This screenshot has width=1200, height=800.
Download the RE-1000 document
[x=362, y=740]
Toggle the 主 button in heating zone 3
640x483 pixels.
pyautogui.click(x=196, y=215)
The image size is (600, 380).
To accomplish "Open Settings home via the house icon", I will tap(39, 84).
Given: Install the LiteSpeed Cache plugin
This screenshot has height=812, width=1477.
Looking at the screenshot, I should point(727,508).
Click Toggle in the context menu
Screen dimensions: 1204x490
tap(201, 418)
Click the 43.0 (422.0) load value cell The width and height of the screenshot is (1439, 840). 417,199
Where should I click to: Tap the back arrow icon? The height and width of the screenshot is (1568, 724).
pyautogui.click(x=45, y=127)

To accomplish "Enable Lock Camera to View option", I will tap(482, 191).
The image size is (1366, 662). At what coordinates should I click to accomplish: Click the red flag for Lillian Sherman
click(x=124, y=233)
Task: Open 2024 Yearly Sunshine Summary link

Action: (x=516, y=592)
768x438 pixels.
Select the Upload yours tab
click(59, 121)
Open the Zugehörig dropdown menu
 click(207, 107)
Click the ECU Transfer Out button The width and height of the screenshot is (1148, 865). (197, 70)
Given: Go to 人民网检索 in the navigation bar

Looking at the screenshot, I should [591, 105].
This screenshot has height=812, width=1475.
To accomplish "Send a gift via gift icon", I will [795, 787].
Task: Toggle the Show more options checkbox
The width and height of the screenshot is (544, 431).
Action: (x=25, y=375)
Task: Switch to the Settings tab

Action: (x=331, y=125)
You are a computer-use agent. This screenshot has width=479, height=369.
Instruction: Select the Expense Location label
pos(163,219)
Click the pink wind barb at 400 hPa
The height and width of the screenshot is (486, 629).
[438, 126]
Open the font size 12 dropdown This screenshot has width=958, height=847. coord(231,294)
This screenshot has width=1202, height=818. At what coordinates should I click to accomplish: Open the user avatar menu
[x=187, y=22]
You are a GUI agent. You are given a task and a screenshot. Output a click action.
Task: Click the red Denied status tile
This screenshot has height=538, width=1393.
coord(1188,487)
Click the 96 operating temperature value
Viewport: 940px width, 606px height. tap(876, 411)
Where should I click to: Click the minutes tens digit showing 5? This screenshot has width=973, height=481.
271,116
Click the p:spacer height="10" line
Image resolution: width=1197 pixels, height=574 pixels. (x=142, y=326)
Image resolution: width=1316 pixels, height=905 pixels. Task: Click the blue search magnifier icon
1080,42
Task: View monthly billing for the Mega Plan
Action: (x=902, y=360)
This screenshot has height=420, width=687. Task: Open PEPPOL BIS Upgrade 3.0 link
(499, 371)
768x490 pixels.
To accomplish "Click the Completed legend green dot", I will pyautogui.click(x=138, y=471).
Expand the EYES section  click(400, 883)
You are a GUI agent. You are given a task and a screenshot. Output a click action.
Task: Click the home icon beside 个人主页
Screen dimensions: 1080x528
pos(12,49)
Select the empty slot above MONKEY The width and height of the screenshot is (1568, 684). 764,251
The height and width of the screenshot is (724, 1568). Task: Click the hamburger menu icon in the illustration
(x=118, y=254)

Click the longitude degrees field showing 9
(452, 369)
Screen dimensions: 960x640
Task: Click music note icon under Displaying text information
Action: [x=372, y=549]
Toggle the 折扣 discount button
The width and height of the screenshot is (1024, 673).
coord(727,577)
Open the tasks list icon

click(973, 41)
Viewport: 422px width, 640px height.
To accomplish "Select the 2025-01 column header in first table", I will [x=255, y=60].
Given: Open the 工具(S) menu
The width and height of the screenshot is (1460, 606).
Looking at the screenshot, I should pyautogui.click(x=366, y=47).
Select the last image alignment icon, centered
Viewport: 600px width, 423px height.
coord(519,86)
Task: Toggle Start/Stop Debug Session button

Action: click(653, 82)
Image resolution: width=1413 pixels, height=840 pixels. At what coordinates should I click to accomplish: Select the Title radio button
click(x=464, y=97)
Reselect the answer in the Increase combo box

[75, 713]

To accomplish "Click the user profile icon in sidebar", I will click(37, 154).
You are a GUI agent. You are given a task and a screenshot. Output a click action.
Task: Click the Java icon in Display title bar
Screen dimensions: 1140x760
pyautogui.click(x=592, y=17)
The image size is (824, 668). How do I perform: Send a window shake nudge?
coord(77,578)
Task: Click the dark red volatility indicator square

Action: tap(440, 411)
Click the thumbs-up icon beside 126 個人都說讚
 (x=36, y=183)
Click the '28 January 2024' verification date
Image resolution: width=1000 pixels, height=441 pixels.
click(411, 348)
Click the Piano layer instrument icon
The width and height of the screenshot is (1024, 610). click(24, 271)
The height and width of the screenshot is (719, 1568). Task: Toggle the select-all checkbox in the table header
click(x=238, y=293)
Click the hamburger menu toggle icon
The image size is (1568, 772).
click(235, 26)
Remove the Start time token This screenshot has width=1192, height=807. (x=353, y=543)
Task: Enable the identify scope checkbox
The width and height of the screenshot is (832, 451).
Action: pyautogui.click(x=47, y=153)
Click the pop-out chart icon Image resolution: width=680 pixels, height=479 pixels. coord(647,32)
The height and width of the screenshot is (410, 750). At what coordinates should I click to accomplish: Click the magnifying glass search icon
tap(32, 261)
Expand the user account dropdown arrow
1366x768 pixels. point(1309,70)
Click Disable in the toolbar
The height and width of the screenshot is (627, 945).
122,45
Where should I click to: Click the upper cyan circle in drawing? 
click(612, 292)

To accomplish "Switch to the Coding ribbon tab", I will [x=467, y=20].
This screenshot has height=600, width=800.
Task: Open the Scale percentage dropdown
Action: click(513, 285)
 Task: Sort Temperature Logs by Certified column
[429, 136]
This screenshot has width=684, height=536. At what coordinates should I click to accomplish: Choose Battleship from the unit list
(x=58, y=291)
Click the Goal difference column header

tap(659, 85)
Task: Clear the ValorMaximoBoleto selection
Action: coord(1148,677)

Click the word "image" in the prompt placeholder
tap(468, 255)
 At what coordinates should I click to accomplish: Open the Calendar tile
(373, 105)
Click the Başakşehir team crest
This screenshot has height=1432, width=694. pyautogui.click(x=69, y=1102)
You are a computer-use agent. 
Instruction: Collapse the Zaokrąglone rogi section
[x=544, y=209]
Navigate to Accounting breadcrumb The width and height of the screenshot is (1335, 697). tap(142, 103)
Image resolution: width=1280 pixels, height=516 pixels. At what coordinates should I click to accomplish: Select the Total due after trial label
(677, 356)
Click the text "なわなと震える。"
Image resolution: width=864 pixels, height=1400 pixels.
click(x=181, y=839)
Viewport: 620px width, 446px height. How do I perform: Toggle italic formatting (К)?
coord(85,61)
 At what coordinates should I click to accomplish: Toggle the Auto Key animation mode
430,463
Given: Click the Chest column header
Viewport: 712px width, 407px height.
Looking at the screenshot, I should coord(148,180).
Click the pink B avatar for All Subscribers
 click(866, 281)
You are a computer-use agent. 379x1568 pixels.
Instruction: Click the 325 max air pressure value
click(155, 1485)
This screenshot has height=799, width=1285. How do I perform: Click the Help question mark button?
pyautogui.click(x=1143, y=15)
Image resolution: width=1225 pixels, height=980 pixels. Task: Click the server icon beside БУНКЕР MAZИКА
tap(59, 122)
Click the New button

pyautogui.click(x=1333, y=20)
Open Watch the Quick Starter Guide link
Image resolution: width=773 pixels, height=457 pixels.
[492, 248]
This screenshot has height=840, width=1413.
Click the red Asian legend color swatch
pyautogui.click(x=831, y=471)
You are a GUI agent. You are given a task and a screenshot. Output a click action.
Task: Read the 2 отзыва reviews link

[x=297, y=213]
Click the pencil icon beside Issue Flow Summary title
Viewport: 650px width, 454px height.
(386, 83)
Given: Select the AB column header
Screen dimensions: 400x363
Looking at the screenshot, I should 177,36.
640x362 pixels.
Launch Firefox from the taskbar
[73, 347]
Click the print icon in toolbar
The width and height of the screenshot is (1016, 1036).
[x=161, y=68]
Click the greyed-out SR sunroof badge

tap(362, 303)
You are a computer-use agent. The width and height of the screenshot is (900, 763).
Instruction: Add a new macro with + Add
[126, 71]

+--

## Exercise prompt:
Retype, exactly and in full, the listing from its first line to the one holding "The image size is (600, 380).", both included.

## Output below:
This screenshot has width=1200, height=800.
Download the RE-1000 document
[x=362, y=740]
Toggle the 主 button in heating zone 3
640x483 pixels.
pyautogui.click(x=196, y=215)
The image size is (600, 380).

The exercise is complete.